This is such a great little rustic recipe for so many reasons. Firstly, it’s easy with minimal effort required. Just a bit of chopping and stirring and then you can leave it for a whole 40 minutes! I find it ideal for an informal dinner with friends as you can go do a bit of karaoke whilst it cooks :-)
Secondly it uses chicken thighs, which are so much juicier and flavoursome than other cuts of chicken. There’s chorizo in there too, which we just can’t get enough of at home. We’re one step away from putting it into our cereal… seriously. Finally and most importantly… it’s so tasty! Tomatoey, juicy, meaty and yummy.
I serve it with some quick patatas bravas which I make by peeling and dicing some potatoes, covering in olive oil, salt, pepper and thyme leaves and putting in the oven until tender and golden. I hold back a little of the tomato sauce from the chicken and top the potatoes with it, along with a good grating of parmesan.
Simple Spanish Supper
– 4 red/yellow peppers
– 1 tbsp olive oil
– 6 boneless chicken thighs (with or without skin, as you like!)

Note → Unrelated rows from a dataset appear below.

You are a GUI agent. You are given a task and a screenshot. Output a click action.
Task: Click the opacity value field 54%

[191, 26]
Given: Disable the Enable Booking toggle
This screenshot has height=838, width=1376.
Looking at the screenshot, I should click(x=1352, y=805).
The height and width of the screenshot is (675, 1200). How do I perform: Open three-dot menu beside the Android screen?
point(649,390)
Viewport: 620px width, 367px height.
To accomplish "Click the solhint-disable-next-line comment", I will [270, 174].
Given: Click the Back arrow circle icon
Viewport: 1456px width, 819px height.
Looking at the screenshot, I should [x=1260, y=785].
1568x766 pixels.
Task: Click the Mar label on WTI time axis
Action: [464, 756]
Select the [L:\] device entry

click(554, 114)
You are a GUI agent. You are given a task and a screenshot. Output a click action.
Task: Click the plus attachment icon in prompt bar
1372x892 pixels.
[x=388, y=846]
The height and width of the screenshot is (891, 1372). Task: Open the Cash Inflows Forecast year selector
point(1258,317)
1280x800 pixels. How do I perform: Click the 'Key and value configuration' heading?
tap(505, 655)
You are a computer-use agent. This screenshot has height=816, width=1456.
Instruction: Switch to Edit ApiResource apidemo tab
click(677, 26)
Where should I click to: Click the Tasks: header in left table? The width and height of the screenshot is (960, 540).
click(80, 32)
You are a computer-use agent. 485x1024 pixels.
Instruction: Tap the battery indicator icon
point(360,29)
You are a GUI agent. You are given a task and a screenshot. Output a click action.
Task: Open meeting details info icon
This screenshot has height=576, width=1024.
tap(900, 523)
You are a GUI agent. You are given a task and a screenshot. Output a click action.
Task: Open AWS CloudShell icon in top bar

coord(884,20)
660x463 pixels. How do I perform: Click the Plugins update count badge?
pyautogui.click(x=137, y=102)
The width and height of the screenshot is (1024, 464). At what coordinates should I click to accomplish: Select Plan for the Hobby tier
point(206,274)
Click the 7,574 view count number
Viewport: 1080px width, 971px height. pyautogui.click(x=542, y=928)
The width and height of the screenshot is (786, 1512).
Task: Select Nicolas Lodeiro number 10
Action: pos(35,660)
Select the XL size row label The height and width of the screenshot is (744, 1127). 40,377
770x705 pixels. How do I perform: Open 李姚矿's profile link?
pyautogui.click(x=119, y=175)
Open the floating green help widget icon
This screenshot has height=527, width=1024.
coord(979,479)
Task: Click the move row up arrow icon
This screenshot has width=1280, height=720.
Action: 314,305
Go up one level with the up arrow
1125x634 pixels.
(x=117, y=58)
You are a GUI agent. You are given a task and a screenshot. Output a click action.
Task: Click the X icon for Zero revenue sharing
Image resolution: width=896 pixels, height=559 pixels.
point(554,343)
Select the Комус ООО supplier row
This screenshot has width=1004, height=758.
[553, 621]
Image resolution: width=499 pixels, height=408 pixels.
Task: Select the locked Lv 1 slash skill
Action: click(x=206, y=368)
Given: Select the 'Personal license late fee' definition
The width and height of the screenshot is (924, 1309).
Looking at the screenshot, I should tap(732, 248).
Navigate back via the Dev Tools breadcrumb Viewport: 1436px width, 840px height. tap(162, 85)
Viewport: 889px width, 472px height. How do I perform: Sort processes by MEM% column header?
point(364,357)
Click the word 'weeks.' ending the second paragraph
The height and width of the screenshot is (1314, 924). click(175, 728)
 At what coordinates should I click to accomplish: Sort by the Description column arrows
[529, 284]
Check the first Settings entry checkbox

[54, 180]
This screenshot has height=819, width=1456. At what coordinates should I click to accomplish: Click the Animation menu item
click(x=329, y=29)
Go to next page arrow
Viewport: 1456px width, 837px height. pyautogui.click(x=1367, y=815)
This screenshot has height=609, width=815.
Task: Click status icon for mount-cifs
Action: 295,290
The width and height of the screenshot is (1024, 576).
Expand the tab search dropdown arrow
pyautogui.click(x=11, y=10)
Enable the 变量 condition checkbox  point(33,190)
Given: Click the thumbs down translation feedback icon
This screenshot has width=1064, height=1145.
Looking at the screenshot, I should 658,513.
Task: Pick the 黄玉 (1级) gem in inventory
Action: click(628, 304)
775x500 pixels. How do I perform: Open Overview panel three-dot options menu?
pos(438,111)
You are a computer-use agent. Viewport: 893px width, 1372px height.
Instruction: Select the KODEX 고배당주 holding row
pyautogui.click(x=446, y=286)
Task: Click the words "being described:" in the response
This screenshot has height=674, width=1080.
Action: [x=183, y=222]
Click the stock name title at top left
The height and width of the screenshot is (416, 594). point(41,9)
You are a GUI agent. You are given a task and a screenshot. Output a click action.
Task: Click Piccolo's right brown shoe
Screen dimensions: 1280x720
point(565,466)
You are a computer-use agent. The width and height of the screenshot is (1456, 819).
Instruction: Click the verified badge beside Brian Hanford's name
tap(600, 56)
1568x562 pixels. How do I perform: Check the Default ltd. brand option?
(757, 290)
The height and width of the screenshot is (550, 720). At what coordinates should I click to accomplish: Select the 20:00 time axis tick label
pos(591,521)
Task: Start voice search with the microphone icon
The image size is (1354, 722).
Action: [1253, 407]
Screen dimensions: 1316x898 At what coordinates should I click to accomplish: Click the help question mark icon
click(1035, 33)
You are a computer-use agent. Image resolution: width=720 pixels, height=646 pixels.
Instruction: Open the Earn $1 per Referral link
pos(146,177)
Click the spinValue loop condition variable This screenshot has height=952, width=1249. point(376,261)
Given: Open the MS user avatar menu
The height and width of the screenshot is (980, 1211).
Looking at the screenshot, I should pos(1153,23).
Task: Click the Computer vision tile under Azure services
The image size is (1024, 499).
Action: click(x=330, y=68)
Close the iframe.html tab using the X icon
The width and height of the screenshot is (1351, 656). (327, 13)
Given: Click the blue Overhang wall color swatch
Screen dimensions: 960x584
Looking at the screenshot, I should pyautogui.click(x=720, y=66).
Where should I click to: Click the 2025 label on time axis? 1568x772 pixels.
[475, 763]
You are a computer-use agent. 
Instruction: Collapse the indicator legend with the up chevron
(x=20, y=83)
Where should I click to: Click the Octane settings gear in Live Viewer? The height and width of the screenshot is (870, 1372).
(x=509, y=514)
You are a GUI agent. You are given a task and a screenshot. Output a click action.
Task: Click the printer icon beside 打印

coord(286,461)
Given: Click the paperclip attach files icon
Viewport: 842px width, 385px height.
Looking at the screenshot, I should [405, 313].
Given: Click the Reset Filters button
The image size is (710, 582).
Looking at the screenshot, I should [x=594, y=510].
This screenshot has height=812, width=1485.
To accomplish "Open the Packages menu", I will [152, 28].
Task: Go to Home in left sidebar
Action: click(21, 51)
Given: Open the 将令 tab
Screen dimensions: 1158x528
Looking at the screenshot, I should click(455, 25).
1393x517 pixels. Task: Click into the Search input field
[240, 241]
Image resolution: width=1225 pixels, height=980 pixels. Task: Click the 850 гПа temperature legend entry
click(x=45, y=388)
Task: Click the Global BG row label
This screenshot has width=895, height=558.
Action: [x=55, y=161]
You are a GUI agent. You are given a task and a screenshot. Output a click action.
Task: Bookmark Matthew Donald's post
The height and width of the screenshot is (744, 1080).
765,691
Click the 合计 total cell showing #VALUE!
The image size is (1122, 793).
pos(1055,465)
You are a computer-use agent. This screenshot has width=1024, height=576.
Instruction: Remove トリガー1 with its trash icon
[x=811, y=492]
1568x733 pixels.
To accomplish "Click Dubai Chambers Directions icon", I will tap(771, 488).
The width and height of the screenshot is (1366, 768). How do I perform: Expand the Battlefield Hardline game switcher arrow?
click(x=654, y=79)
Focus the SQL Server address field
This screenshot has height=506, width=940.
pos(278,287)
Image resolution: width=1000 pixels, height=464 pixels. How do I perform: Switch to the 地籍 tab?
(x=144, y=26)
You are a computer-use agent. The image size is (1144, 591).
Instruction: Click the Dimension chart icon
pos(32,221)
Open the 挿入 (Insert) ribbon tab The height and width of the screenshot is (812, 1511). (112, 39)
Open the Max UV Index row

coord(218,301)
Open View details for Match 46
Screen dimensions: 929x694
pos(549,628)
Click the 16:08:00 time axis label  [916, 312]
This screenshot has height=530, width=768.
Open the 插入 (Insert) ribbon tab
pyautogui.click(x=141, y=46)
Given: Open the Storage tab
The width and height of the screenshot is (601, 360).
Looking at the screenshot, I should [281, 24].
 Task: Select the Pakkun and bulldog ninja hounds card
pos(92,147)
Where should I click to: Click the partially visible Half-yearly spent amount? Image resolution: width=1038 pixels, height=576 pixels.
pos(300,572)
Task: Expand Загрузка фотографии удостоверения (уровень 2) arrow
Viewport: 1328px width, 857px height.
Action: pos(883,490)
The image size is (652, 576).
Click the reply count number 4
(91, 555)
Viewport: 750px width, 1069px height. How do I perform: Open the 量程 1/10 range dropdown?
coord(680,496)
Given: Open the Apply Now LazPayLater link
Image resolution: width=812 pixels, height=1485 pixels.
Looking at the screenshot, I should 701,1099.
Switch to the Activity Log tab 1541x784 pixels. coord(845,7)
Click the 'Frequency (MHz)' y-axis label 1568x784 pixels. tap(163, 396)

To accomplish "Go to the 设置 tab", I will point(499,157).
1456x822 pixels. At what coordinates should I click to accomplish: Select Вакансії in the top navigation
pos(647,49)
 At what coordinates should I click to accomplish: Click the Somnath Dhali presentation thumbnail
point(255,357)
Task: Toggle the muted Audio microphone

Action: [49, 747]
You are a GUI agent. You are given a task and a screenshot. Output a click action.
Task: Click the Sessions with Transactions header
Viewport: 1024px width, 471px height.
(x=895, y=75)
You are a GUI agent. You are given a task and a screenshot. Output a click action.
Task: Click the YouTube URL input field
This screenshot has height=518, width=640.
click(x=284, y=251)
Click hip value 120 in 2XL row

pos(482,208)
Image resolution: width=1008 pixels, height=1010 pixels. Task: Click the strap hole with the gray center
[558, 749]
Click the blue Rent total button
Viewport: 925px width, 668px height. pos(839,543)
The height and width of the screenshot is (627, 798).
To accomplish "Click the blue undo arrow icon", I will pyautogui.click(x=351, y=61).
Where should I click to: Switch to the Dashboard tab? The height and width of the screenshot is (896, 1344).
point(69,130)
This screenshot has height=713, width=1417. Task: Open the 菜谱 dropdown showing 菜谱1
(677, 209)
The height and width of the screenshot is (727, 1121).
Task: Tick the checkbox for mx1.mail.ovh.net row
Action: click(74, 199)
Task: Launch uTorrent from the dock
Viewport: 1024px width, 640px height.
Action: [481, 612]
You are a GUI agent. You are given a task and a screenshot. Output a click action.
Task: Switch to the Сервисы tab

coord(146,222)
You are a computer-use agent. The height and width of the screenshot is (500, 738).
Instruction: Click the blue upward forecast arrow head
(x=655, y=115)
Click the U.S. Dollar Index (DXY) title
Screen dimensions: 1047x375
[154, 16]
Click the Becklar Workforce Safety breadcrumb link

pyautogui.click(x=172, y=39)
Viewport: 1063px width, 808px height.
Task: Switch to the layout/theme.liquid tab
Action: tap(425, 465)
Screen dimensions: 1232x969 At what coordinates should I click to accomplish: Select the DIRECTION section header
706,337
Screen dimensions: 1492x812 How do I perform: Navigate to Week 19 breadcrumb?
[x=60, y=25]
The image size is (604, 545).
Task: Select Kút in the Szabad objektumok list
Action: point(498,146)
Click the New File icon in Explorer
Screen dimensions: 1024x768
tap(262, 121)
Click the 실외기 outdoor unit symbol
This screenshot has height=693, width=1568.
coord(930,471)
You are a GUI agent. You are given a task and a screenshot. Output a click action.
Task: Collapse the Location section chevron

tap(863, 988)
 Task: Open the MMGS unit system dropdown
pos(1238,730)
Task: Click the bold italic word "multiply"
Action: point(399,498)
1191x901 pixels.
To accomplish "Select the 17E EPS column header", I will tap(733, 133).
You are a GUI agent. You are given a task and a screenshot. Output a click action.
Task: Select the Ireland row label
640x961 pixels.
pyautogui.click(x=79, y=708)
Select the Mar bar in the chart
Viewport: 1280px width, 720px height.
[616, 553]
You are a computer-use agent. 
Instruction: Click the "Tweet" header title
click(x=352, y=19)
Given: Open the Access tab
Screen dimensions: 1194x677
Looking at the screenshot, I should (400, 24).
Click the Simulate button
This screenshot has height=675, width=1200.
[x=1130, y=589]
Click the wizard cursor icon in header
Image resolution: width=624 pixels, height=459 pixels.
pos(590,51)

– ½ ring of chorizo, diced
– Splash of sherry vinegar
– 1 onion, peeled and sliced
– 2 cloves of garlic, crushed
– 2 sprigs fresh thyme
– 1 bay leaf
– 1 400g can of chopped tomatoes
1.Start off by removing the core and the seeds from your peppers and slicing them into strips.
2. Warm 1tbsp of olive oil in a deep frying pan on a medium to high heat for a couple of minutes. Add your chicken thighs and cook for 8 minutes or so until they’ve lost their raw look and are turning golden. Add your squares of chorizo along with a splash of sherry vinegar. Cook for a couple of minutes. It will smell goooood!
3. Now add the onion, garlic, thyme and bay leaf to the pan. Stir well so that everything is incorporated together. Turn the pan down to a simmer.
4. And now, you can just leave it for 40 minutes! Go do some karaoke, call your Mum, waste some time online or prepare the patatas bravas! After 40 minutes, add your can of chopped tomatoes to the pan and stir through. Leave to cook for another 10-15 minutes before taking off the heat.
5. Let the chicken cool a little and serve it up with the patatas bravas, a few lettuce leaves and a bucket of Rioja! Olé!